### Data excerpts
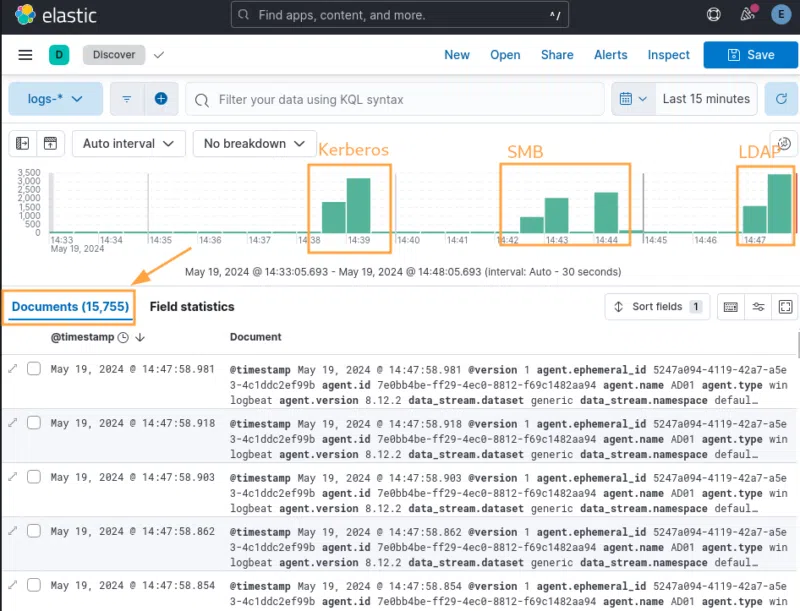The height and width of the screenshot is (611, 800).
Task: Switch to the Field statistics tab
Action: (192, 306)
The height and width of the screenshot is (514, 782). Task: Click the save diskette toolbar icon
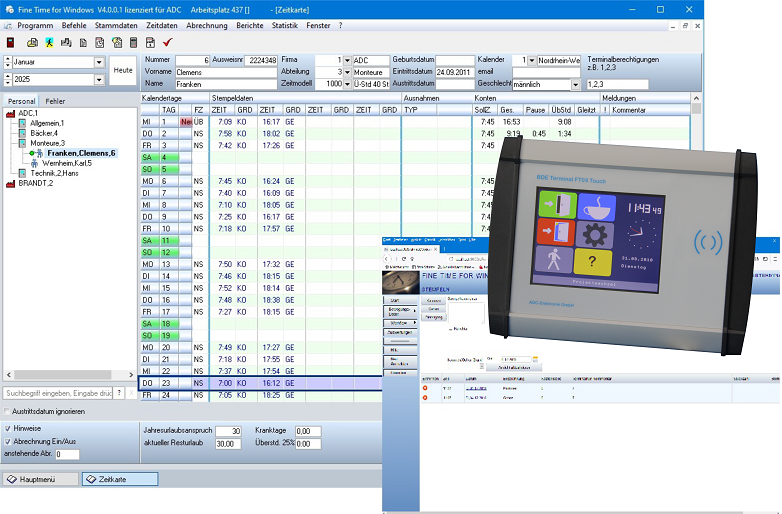(x=150, y=42)
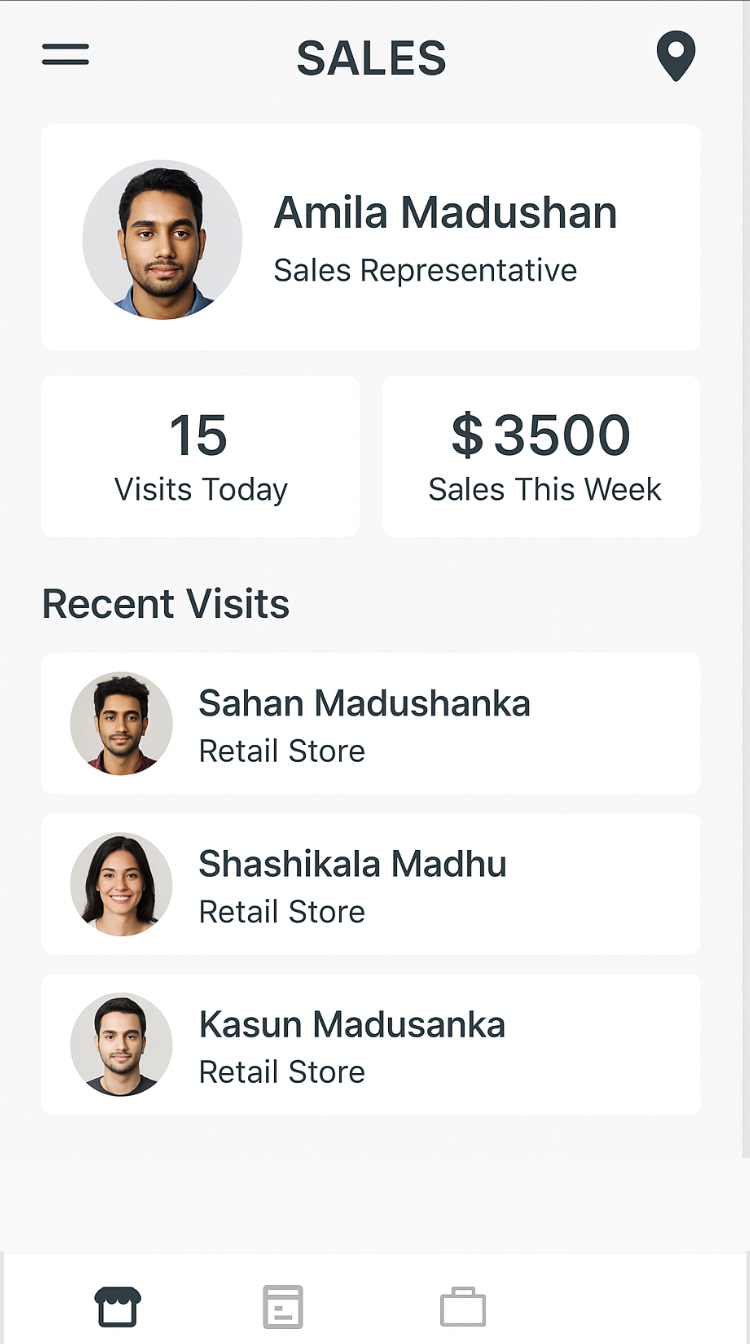Click the Sales Representative role label
This screenshot has width=750, height=1344.
coord(425,270)
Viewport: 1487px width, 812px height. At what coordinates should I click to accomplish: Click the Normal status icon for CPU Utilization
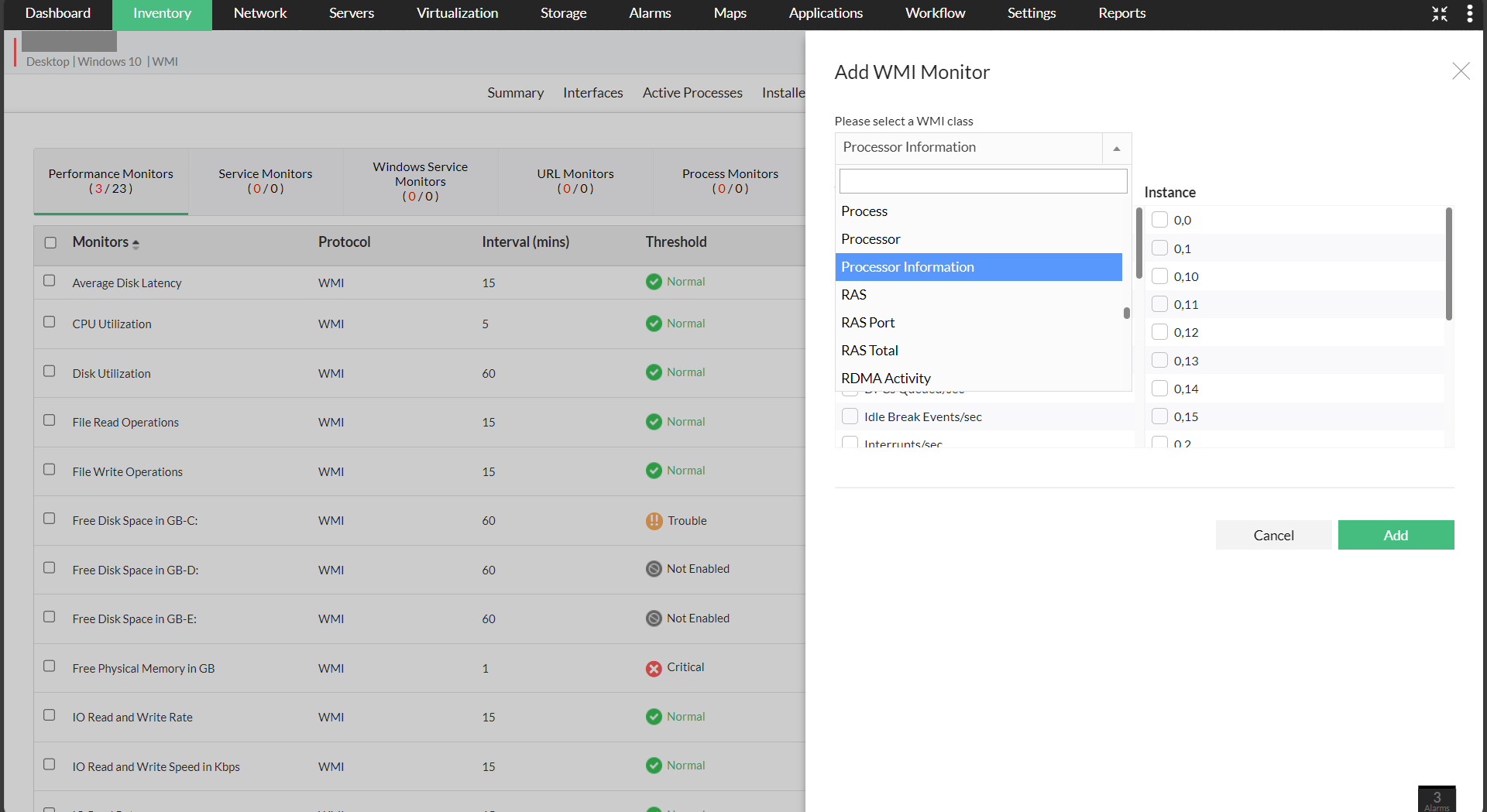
######
- _What is being asked_
The lines from the one containing "The height and width of the screenshot is (514, 782)." through the last line above are to be repeated exactly, and only those. Any pictures must be left out.

- _Answer to this problem_
The height and width of the screenshot is (514, 782). Task: Click the save diskette toolbar icon
(x=150, y=42)
Click the Sales Representative role label
This screenshot has width=750, height=1344.
coord(425,270)
Viewport: 1487px width, 812px height. At what coordinates should I click to accomplish: Click the Normal status icon for CPU Utilization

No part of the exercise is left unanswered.